Jan 3, 2000: The influential Catholic Church accuses Estrada of trying to make the Philippines a gambling haven after the government approves a floating casino project by Macau gambling mogul Stanley Ho. Ho later backs out of the project.

Jan 19: Estrada is accused by the chairman of the Securities and Exchange Commission Perfecto Yasay of pressuring him to clear a friend accused in the country's worst insider trading scandal. Yasay is later forced to quit and the stock market flounders.

April 23: The Abu Sayyaf Muslim extremist group abducts 21 hostages from seven nations from the nearby Malaysian resort of Sipadan and brings them to the southern Philippine island of Jolo two days later.

The crisis frightens off foreign investors and puts Estrada under pressure for months as foreign governments express concern over the safety of the hostages.

July 9: Government troops capture the headquarters of the Moro Islamic Liberation Front (MILF), the country's main Muslim insurgent group, after Estrada declares an all out war with the secessionists.
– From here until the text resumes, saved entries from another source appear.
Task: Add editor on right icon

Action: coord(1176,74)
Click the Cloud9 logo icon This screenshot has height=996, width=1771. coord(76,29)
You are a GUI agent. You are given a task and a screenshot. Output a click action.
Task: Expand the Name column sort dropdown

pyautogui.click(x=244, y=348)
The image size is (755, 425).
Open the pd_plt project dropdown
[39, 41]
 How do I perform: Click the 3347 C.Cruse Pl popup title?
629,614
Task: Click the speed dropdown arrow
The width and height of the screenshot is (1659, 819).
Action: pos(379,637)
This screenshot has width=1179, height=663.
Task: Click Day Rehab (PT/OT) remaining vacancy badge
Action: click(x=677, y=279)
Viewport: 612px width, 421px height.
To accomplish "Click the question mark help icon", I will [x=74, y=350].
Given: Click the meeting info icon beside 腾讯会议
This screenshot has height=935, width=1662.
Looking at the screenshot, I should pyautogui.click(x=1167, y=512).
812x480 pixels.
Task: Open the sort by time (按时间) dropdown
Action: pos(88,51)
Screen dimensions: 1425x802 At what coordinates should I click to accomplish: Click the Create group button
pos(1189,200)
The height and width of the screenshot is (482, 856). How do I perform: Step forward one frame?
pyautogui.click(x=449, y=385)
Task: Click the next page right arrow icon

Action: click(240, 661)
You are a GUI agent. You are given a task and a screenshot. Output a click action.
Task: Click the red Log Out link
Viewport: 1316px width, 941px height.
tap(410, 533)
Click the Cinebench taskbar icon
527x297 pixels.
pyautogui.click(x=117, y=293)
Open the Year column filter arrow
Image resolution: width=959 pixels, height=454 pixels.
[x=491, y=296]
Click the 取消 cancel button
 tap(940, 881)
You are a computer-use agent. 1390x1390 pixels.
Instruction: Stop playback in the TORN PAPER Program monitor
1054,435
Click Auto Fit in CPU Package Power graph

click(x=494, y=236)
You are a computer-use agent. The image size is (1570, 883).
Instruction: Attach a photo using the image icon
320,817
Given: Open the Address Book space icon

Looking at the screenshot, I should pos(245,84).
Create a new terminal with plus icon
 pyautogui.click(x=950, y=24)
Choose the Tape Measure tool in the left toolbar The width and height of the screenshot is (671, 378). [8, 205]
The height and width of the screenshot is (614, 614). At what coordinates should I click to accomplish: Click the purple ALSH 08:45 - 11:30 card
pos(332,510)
Victory helps shore up Estrada's sagging popularity, but the MILF calls for a holy war or jihad in retaliation for the setback.

Sept 16: Estrada orders military assault to destroy the Abu Sayyaf and rescue remaining hostages in Jolo. Two French journalists, three Malaysians and 12 Filipino Christian preachers are rescued but a Filipino and an American remain in the hands of the rebels.

Oct 9: Former Estrada friend, provincial governor Luis Singson, accuses the president of pocketing more than eight million dollars in bribes from illegal gambling syndicates and about four million dollars in kickbacks from tobacco excise taxes meant for his province.

Estrada denies the accusations but announces an end to state sponsored gambling and privatizes a government-run casino firm.

Oct 12: Vice President Gloria Arroyo, who is next in line to succeed Estrada, resigns from cabinet citing a loss of confidence in his leadership.

Oct 18: Opposition legislators file an impeachment motion against Estrada in the House of Representatives over the scandal as thousands of anti-Estrada activists led by former president Corazon Aquino lead calls for the president to quit.

Oct 25: Arroyo breaks her silence and joins calls for Estrada to resign, and forms a united opposition against the embattled president.

Oct 30: Estrada announces sweeping reforms in government and offers Arroyo the country's top economic post as a gesture of reconciliation. Arroyo rebuffs the offer, saying he should step down to prevent an economic collapse. Estrada is adamant, he will not resign and says he will defend himself in Congress.

Oct 31: The Philippine peso plunges to a new all-time low of 51.95 to the dollar with traders blaming Estrada's rumbling corruption scandal.

Nov 2: Trade secretary Mar Roxas resigns from cabinet. Five economic advisers also step down.

Nov 3: Estrada's key supporters in Congress, Senate President Franklin Drilon and House of Representatives Speaker Manuel Villar, quit the ruling coalition with 45 other legislators.

Nov 4: Arroyo, the Catholic Church and other key members of the opposition lead some 60,000 people in a peaceful protest in Manila calling for Estrada's resignation.

Nov 8: In his first detailed reply to the illegal gambling bribery allegations, Estrada admits four million dollars in intended bribes were deposited into an account of a presidential charity organisation controlled by his lawyer.

Estrada says the money is intact and would be used as evidence to disprove corruption charges against him.

Nov 11: More than a million people gather in the Philippine capital for a government-organized prayer rally widely seen as a show of support for Estrada.

Nov 13: Estrada is impeached by the House of Representatives for alleged corruption and will face a Senate trial that could oust him from office.